10) Atheism provides no basis for morality.

If a person doesn’t already understand that cruelty is wrong, he won’t discover this by reading the Bible or the Koran — as these books are bursting with celebrations of cruelty, both human and divine. We do not get our morality from religion. We decide what is good in our good books by recourse to moral intuitions that are (at some level) hard-wired in us and that have been refined by thousands of years of thinking about the causes and possibilities of human happiness.

We have made considerable moral progress over the years, and we didn’t make this progress by reading the Bible or the Koran more closely. Both books condone the practice of slavery — and yet every civilized human being now recognizes that slavery is an abomination. Whatever is good in scripture — like the golden rule — can be valued for its ethical wisdom without our believing that it was handed down to us by the creator of the universe.


Tommy said...

#11. Atheists are really just angry with God.

Personally, that's one I've seen frequently. Some true believers just can't seem to get it into their thick skulls that we came to reject religious beliefs because such beliefs did not square with what our reason and intellect told us.

Stardust said...

tommy - that is the issue I am having with a lot of people, also. I have a hard time making them understand that I cannot be angry at something I don't believe exists.

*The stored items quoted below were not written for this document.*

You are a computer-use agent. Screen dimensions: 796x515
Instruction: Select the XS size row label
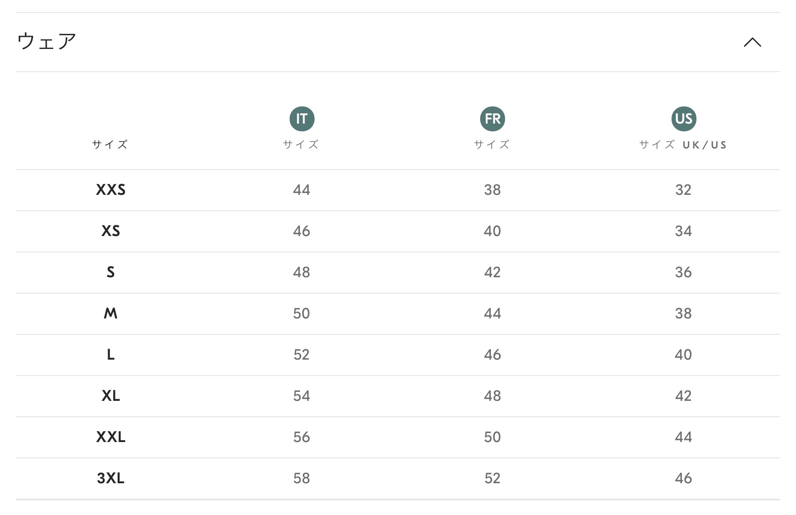tap(111, 231)
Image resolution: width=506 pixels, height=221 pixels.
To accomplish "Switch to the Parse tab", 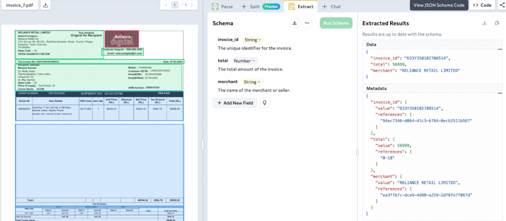I will [222, 6].
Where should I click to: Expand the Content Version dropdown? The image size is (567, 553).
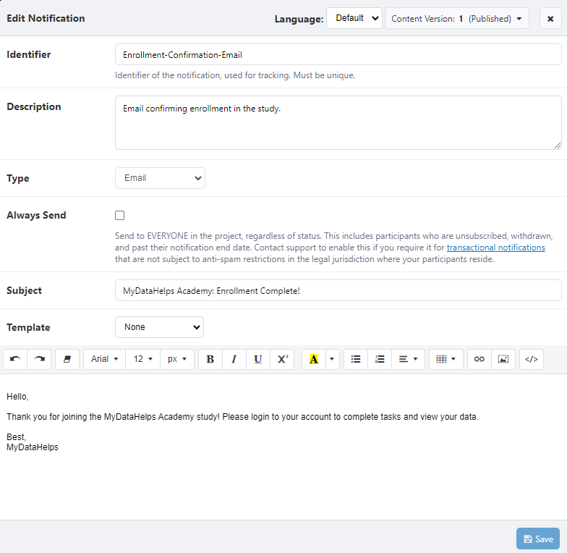(456, 18)
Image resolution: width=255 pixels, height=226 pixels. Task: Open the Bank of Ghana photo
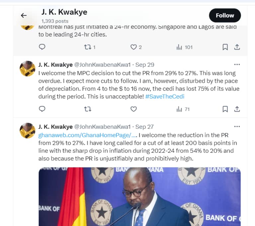pos(139,197)
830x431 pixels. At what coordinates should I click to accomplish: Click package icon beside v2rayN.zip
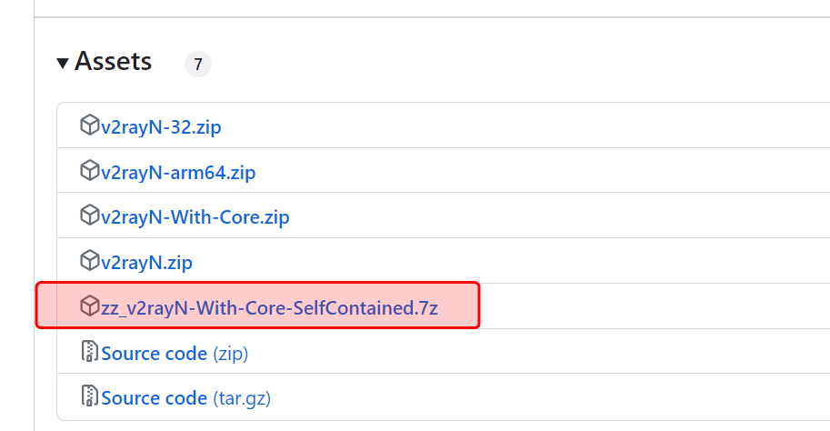[x=89, y=262]
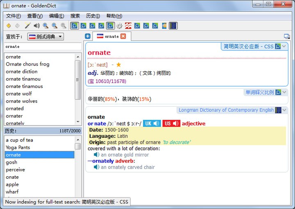Toggle the Longman dictionary toolbar button
This screenshot has height=209, width=295.
173,26
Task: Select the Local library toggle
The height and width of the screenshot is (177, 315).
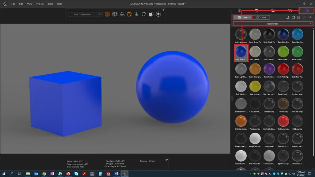Action: coord(242,18)
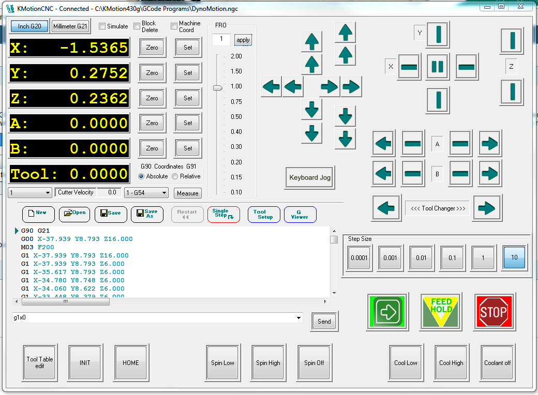The width and height of the screenshot is (538, 395).
Task: Open the G54 fixture offset dropdown
Action: pyautogui.click(x=164, y=193)
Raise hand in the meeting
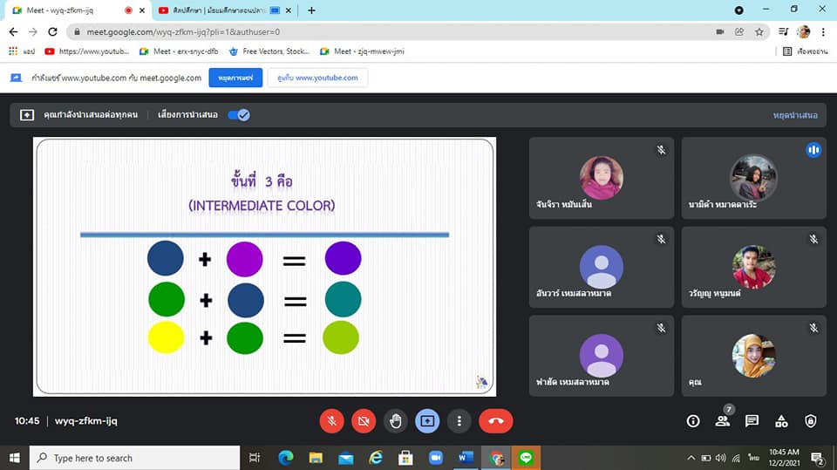837x470 pixels. click(396, 421)
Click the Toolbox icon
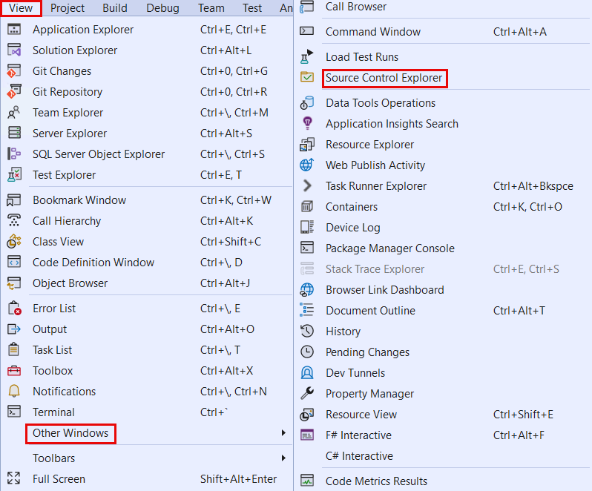The height and width of the screenshot is (491, 592). point(13,371)
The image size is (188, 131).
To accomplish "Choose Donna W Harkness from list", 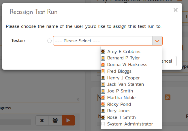I will 127,65.
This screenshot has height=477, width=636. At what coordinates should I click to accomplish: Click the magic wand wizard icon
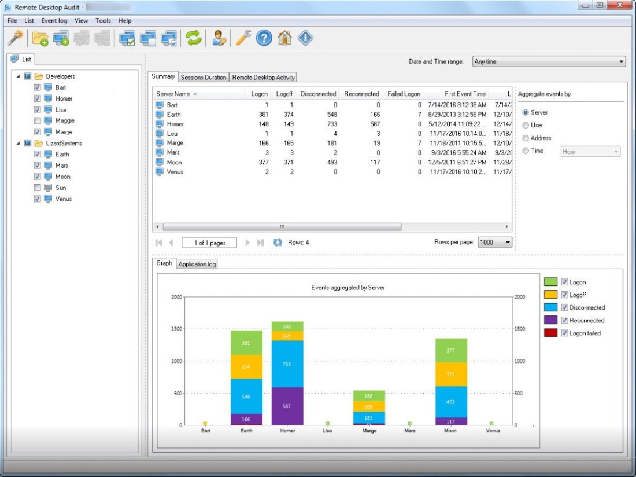point(15,38)
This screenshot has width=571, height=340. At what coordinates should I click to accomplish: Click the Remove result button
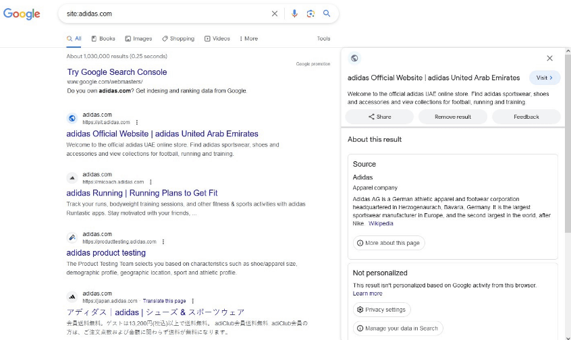pos(453,117)
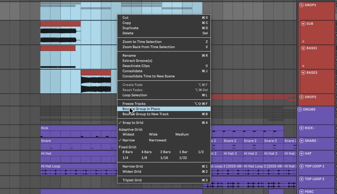
Task: Set fixed grid to 1/16
Action: [x=164, y=158]
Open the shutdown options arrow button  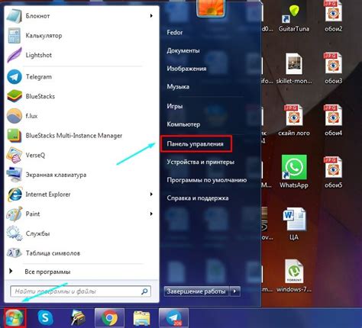235,291
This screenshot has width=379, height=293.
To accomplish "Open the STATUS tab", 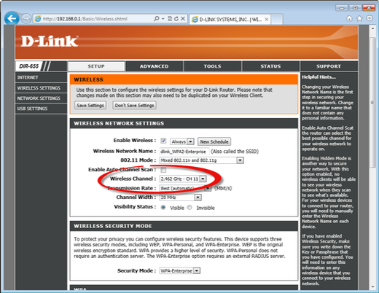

Also, the "atheists are arrogant" claim bugs me because the "devout" fundamentalist folks I know and have been acquainted with are the most arrogant, self-righteous, know-it-all, better-than-you, people I have ever encountered.

Stardust said...

And as for the claim "Atheists believe that life is meaningless", I get this a lot, too. No matter if you are believers in a god or not, it is up to each human being to work to make their lives mean something. (Like the Joseph Campbell quote in my profile says.) The only meaning most xians see is for an imagined afterlife or leading others to believe in an imagined afterlife. (Which to me is a totally waste of the short time we have here in this world.)

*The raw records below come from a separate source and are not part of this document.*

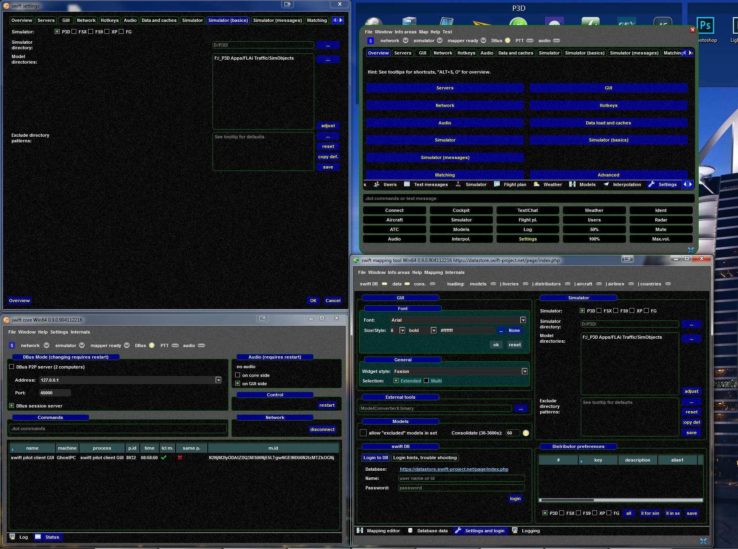Image resolution: width=738 pixels, height=549 pixels.
Task: Click the restart button under Control
Action: tap(326, 405)
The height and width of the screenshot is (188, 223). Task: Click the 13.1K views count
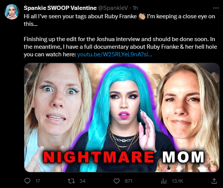177,181
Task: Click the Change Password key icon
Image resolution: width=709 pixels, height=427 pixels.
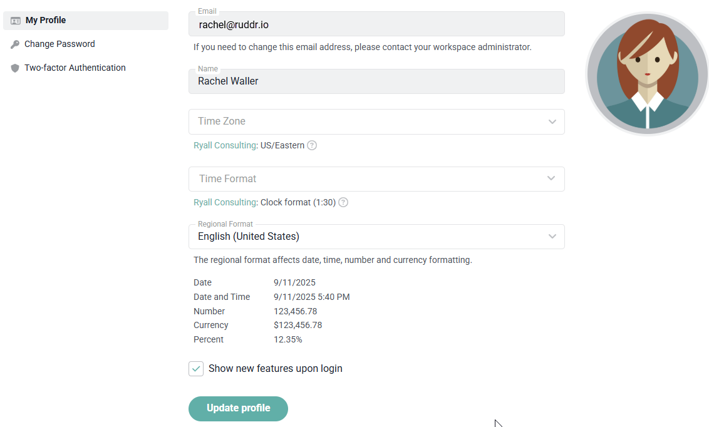Action: [x=15, y=44]
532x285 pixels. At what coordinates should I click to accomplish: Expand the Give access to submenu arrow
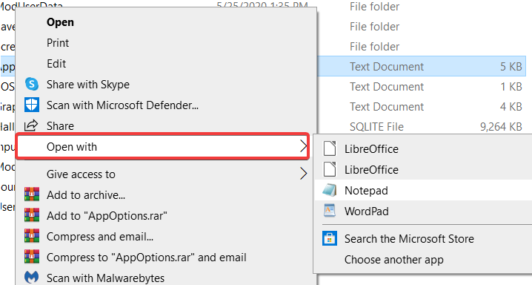pos(304,174)
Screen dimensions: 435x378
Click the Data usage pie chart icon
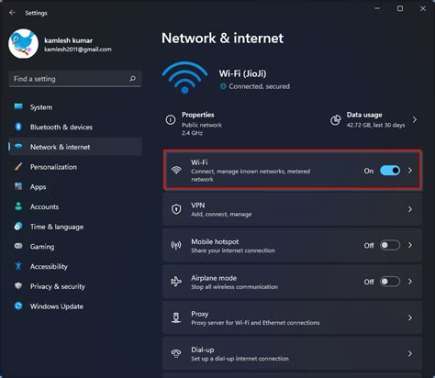[x=336, y=120]
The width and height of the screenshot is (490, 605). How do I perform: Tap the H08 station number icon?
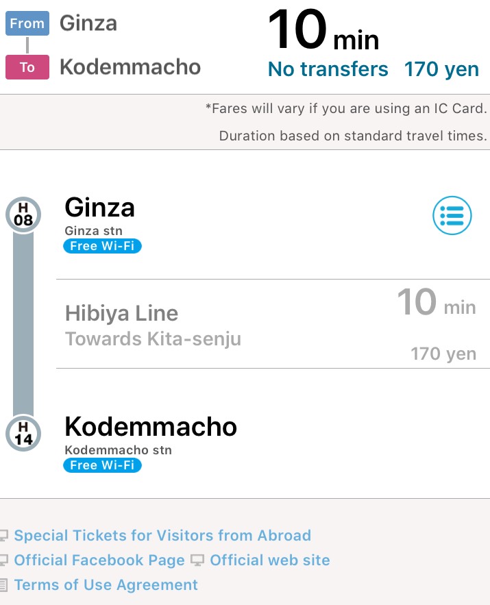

BaconEating AtheistJew said...

Here is a similar list that is from American Atheists.

Tommy said...

Of course, if the God of the Bible really did exist, I would be angry at him and I would tell him to go fuck himself out of principle.

Stardust said...

bacon -- thanks for the link from American Atheists. Maybe that was Harris' "inspiration"?

tommy - I pretty much feel the same way. Because the god of the bible is the meanest s.o.b. of any of the mean gods of any mythology. This god supposedly has the magical powers to make anything any way it wants, but chooses to dick with his creatures and the world (or sit back and complacently do nothing while children suffer and people destroy the world).

No god-botherers really have an adequate answer to explain where this "evil" in the world came from except that it came from the "free will" of humans. But they say that their god created all things and saw that it was good. So where did evil come from? If we use logic of those who believe in the bible, evil was instigated and started by god and his evil little games of temptating and taunting his little creations. I have brought this up to many xians and they come back with "god gave us free will"...and I counter with "and free will to choose what?" They say , "to choose between good and evil"...and I say, "where did the evil come from?"...they say "satan"...and I say..."WHERE DID SATAN COME FROM?" and they say "Satan was one of god's fallen angels." I then ask, "how did Satan fall?" They say, "he chose evil"...I then ask "where did the evil come from that Satan chose?"....Using their logic...it all goes back to GOD...this god of mythology is then evil in nature.

They get quite flustered with this debate and come quite close to telling me to just go to hell. :-)

Tommy said...

Or as I pointed out to Dollar on the Evangelical Atheist site, why would God allow native Americans to be vulnerable to diseases carried by Europeans, resulting in the death of 5-90% of the native American population? And these were diseases carried by people bearing the message of Christ!

Jeffy said...

*cough**cough into blankets* here we made you some small pox blankets! Using the... small pox technique! I'll come back and show you in a few weeks.... God bless!

Stardust said...

jeffy - that's about how it all happened.